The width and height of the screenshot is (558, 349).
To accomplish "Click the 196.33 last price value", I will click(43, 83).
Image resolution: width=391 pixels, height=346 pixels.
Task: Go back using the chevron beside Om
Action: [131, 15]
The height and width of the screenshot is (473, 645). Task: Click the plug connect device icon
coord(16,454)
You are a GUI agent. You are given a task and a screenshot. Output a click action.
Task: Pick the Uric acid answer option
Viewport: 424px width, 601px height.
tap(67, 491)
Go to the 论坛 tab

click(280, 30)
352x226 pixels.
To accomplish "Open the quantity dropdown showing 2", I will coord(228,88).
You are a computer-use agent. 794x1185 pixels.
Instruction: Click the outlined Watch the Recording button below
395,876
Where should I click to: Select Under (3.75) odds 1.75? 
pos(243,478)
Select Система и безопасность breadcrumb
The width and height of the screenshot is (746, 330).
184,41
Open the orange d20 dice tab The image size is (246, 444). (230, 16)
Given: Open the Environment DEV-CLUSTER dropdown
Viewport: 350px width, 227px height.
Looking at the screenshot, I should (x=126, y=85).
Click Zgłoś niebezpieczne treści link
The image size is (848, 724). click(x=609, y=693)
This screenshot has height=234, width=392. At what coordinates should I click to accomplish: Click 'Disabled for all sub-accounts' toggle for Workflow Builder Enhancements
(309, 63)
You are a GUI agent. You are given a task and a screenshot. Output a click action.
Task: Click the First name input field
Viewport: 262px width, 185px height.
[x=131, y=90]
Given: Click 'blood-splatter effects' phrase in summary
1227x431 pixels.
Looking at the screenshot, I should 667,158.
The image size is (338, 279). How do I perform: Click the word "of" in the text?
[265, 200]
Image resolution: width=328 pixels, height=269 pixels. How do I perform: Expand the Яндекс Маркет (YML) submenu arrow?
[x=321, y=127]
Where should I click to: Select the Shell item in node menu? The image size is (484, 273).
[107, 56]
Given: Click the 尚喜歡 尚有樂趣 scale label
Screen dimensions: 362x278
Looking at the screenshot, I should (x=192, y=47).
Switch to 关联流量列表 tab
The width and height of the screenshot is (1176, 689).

• • • • •

● Task requirements: Above are records; repeat only the lines starting at the line with "Viewport: 424px width, 601px height." and ending at the line with "Given: Open the", exactly as they appear, both included.

● Written answer:
Viewport: 424px width, 601px height.
tap(67, 491)
Go to the 论坛 tab

click(280, 30)
352x226 pixels.
To accomplish "Open the quantity dropdown showing 2", I will coord(228,88).
You are a computer-use agent. 794x1185 pixels.
Instruction: Click the outlined Watch the Recording button below
395,876
Where should I click to: Select Under (3.75) odds 1.75? 
pos(243,478)
Select Система и безопасность breadcrumb
The width and height of the screenshot is (746, 330).
184,41
Open the orange d20 dice tab The image size is (246, 444). (230, 16)
Given: Open the Environment DEV-CLUSTER dropdown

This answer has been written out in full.